Маленький Шурихт, Инге Кальдауне и длинная Лене Ламперт у нас вроде скворцов — они насвистывают мелодию. Остальные подхватывают и поют так, что стекла дребезжат. Я пою громче всех. Может быть, меня услышит бабушка и ей будет приятно. Ей ведь так хотелось, чтобы я записался в пионеры. Вот-вот ее маленькое, сморщенное лицо покажется из дверей и она услышит, как поет ее Тинко. Кто-то дергает дверь изнутри. Дверь открывается. На пороге стоит злой-презлой дедушка.
— Псы окаянные! — кричит он. Его снежно-белые усы топорщатся, как у сердитого кота. Взгляд его заставляет нас дрожать, точно от холода. — Чего разорались у меня под окном? Жабы, бездельники, дармоеды вшивые!
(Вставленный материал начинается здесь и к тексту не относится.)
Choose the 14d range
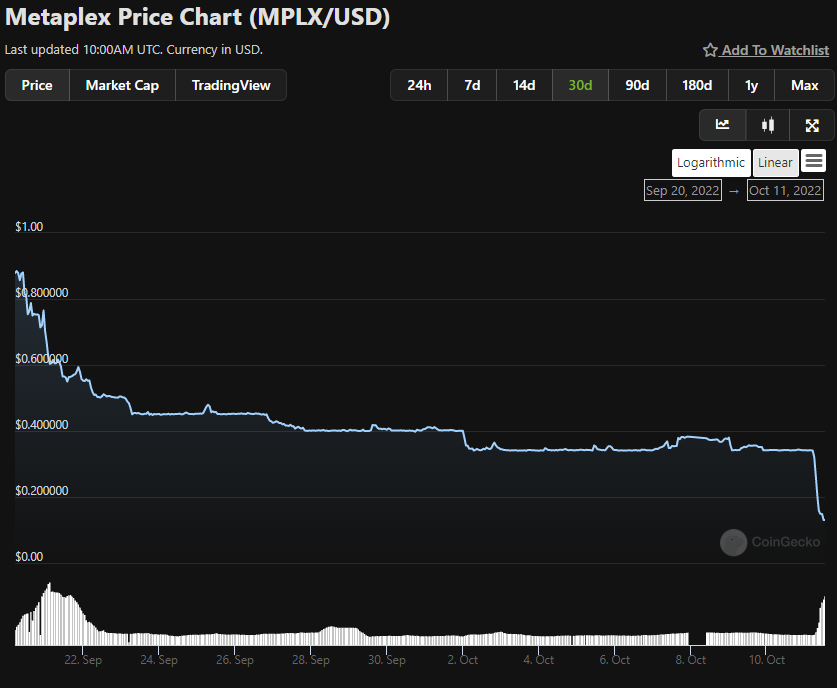Image resolution: width=837 pixels, height=688 pixels. tap(524, 85)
В воскресенье и то старику покоя не дают!
Дедушкин взгляд падает на меня. Сердце в моей груди вот-вот остановится. Но дедушка не узнает меня. Его ругательства капают, словно дождевые капли в грязную лужу.
— Знаю я, зачем вы пришли, сатанинское племя! Народ созвать хотите вытьем своим. Идите, мол, все, глядите на Краске-хозяина — это он, такой-сякой, до сих пор яйца не сдал для дармоедов городских. Псы! Стервятники!
Наш хор звучит все жиже.
— Кыш-кыш! — пугает нас дедушка, перешагивает через порог и, растопырив руки, гонит нас прочь. — Кыш-кыш! Убирайтесь отсюда! Не то всех вас вымажу яйцами!
Мы разбегаемся в разные стороны. Перепуганные девчонки визжат. Я тоже хочу удрать, но дедушка уже схватил меня и поворачивает к себе. Я смотрю на его перекошенное лицо. Глаза у дедушки почему-то большие-большие. Он задыхается.
— Ты?.. Неужто господь бог пьяным в канаве лежит? Неужто со времени Ноя мир видел такое? И ты, внучек, и ты срамишь своего деда? — Дедушка бьет меня.